Отчуждение людей друг от друга, и следующая отсюда невозможность осознать свою коллективную силу, заставляет людей, вместо совместной борьбы, бежать от реальности. «Чтобы спрятаться от всего этого ужаса или хотя бы забыть о нем, люди обращаются к телевизору, где реалити шоу показывают поддельную реальность. … Играющие в компьютерные игры люди платят тысячи реальных долларов за виртуальные мечи, которыми их виртуальные личности завоевывают виртуальные замки или виртуальных женщин. Ирреальность усиливается».

Если мы взглянем на статистику потребления наркотиков, то увидим тому подтверждение. В США, самая передовая страна, где ярче всего выражены тенденции современного этапа развития общества, где живут 4 — 5% от общей численности населения земли, потребляют 50% производимого в мире кокаина. [3] Уровень потребления алкоголя, так же, по данным ВОЗ, выше всего в богатой Европе.

Подведем итоги. Капиталистический способ производства доводит разделение труда до предела, сводя его к самым элементарным действиям, к самой примитивной форме. Между тем, человек создает себя как человека только в процессе труда. Примитивный односторонний труд порождает соответствующих индивидов, и хотя отупляющий конвейерный труд по большей части сконцентрировался в странах третьего мира, ситуация в развитых странах не изменилась к лучшему. Освободившиеся из сферы реального производства работники оказались занятыми в сфере услуг, часто бессмысленных. Труд их по содержанию стал еще более примитивным. Многие люди оказались не занятыми ни в реальном производстве, ни даже в элементарной умственной деятельности. Занятые бессмысленной, бессодержательной деятельностью, они лишь в примитивной форме реализуют себя как личности. Не испытывая потребности в сколько-нибудь глубоком мышлении, массы обеднели интеллектуально: когда нет нужды думать, само мышление стагнирует.

Явившиеся следствием изменения форм труда индивидуализации разрушает сферу общения. Конформистски настроенные массы бегут от неприглядной действительности в фантастические миры алкоголя, наркотиков, виртуальной реальности, мистики и религии.

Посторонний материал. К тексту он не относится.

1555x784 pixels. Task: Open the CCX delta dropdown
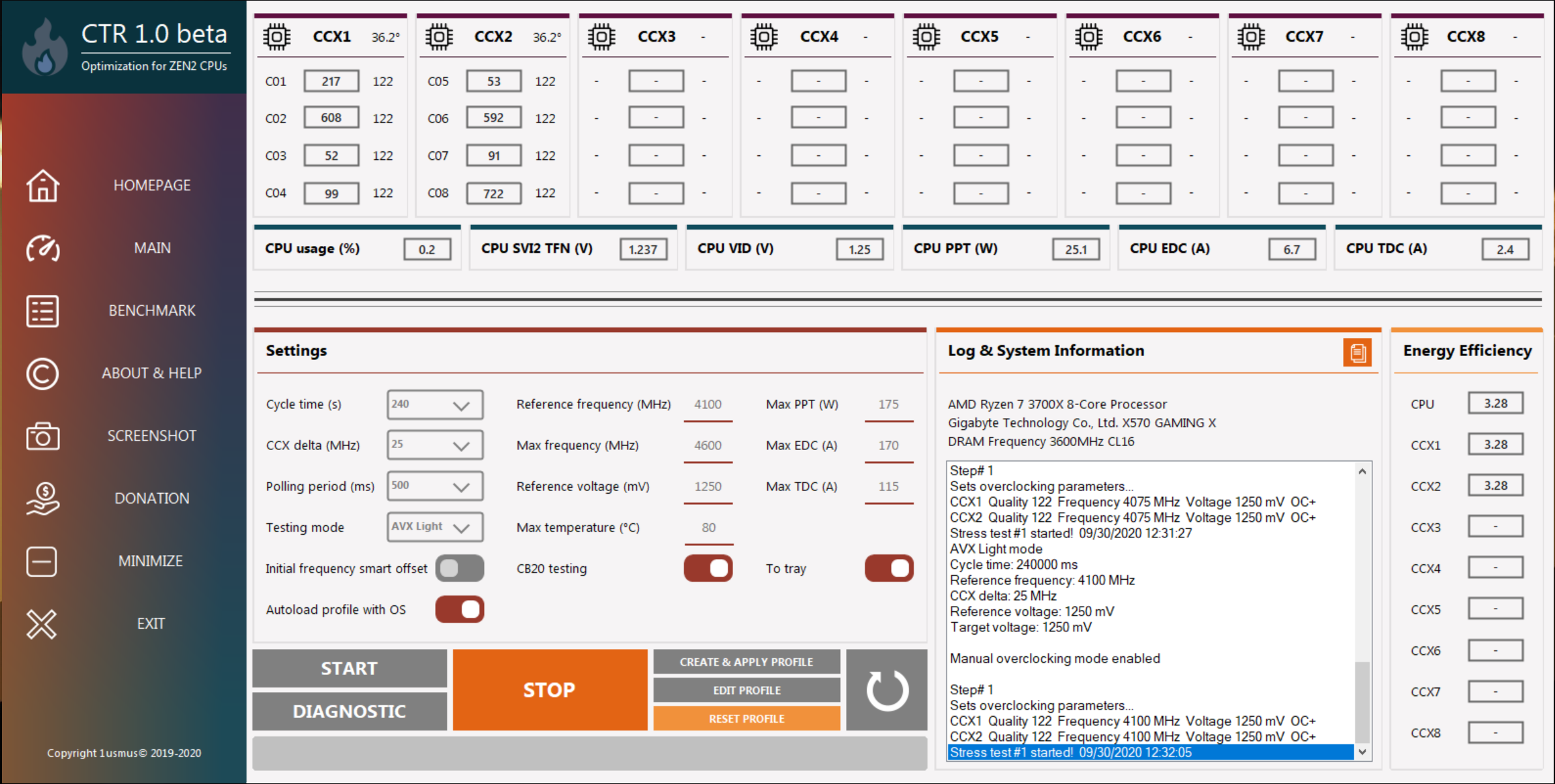point(460,445)
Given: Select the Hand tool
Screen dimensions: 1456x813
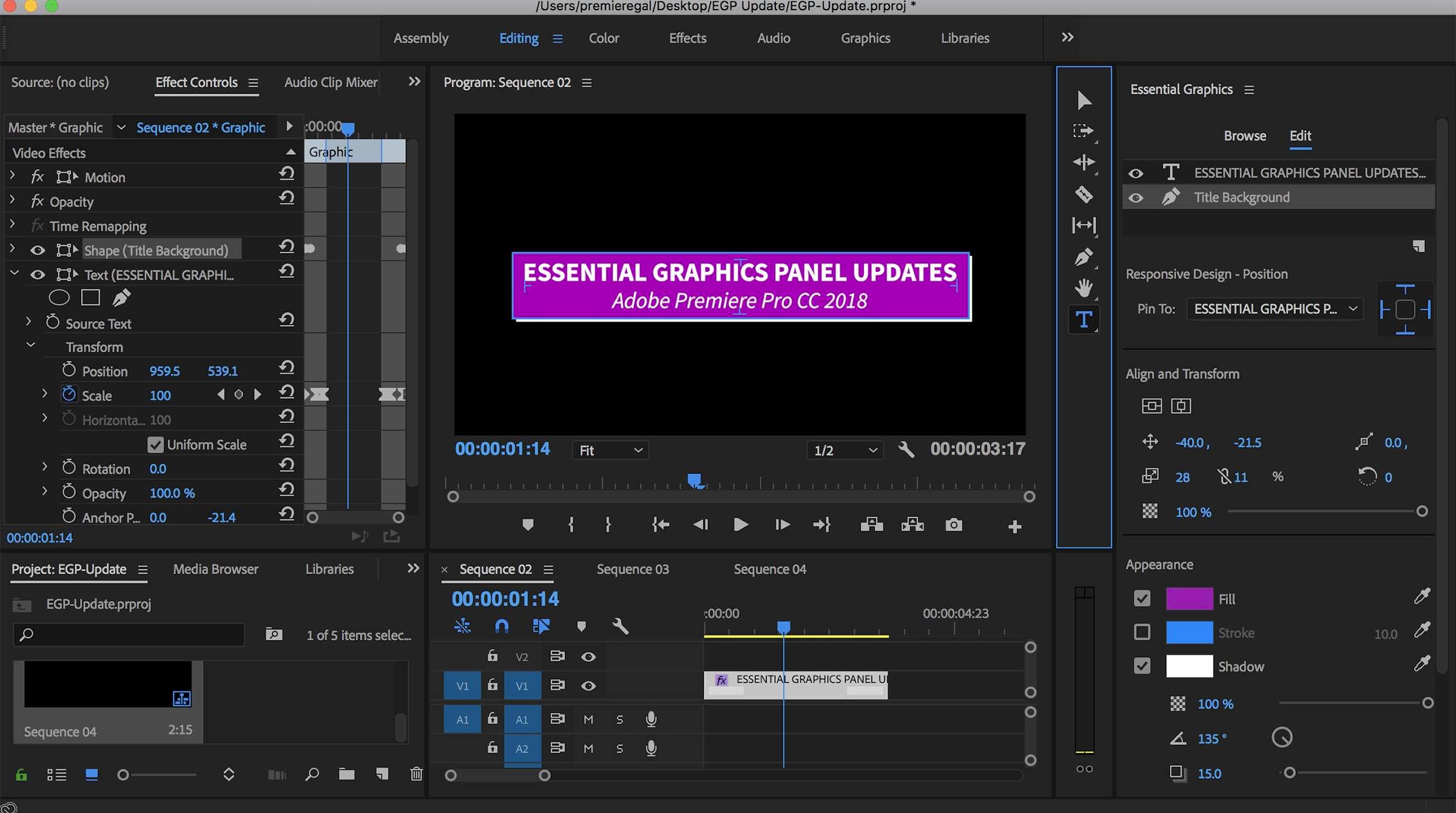Looking at the screenshot, I should point(1084,288).
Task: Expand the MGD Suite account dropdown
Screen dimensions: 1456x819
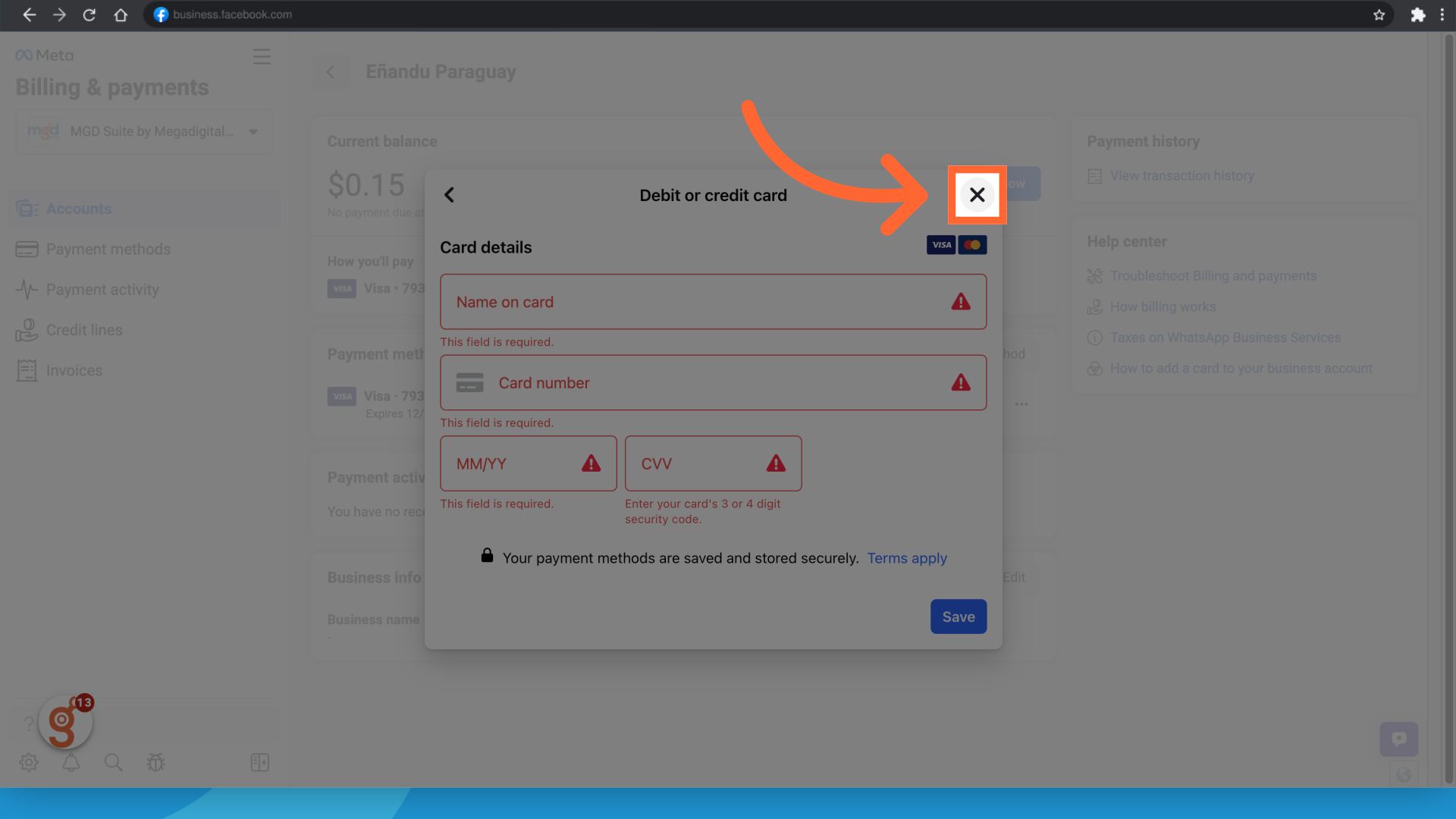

Бесконечная гонка способностей и потребностей, обеспечивавшая прогресс человечества, зашла в тупик. Капиталистическое общество, навязывая бедный содержанием, не требовательный к способностям труд, ограничивает потенциал развития способностей индивида. «Общество потребления» искусственно навязывает бесчисленные потребности, но они не ведут к росту способностей; мириады товаров и услуг лишь обслуживают в разных вариациях устоявшийся, примитивный уровень потребностей современного человека.

Таким образом, все основные стороны человеческой сущности – труд, мышление, общение, способности и потребности – оказываются под ударом. Человек отчуждается от самого себя и от других людей, деградирует, обесчеловечивается. И все это есть следствие противоречие человеческих сущностных сил и господствующей формы социально-экономических отношений. Последние пытаются ограничить первые, подавляя и угнетая человека в самой его сущности, атакуя все его сущностные силы. Все процессы деградации, обесчеловечевания, морального, культурного и духовного упадка, охватившие человечество, суть проявления этих процессов.

Но существующий порядок вещей с железной необходимостью рождает в своих недрах механизмы преодоления данных противоречий. Плохая новость для существующего порядка и его апологетов в том, что преодоление этих противоречий означает, вместе с тем, и преодоление его самого. В этом, очевидно, заключается способ выхода из сложившейся ситуации утратой человеком своей сущности.

Необходимость этого очевидна; и она в интересах подавляющего большинства, не сознающего, к сожалению, что оно само и производит этот господствующий порядок. Однако, не смотря на столь очевидную необходимость, вероятность каких-то значительных изменений в непосредственном ближайшем будущем сомнительна: сегодня в мире нет организованной и авторитетной силы, способной повести за собой инертные массы. Впрочем, человечество уже переживало темные века. Прогресс всегда абсолютен, а застой относителен. Рано или поздно человек найдет выход из сложившегося тупика, что ознаменует собой начало совершенно новой эпохи невиданного прогресса и процветания, которую Маркс считал началом истинной истории человечества.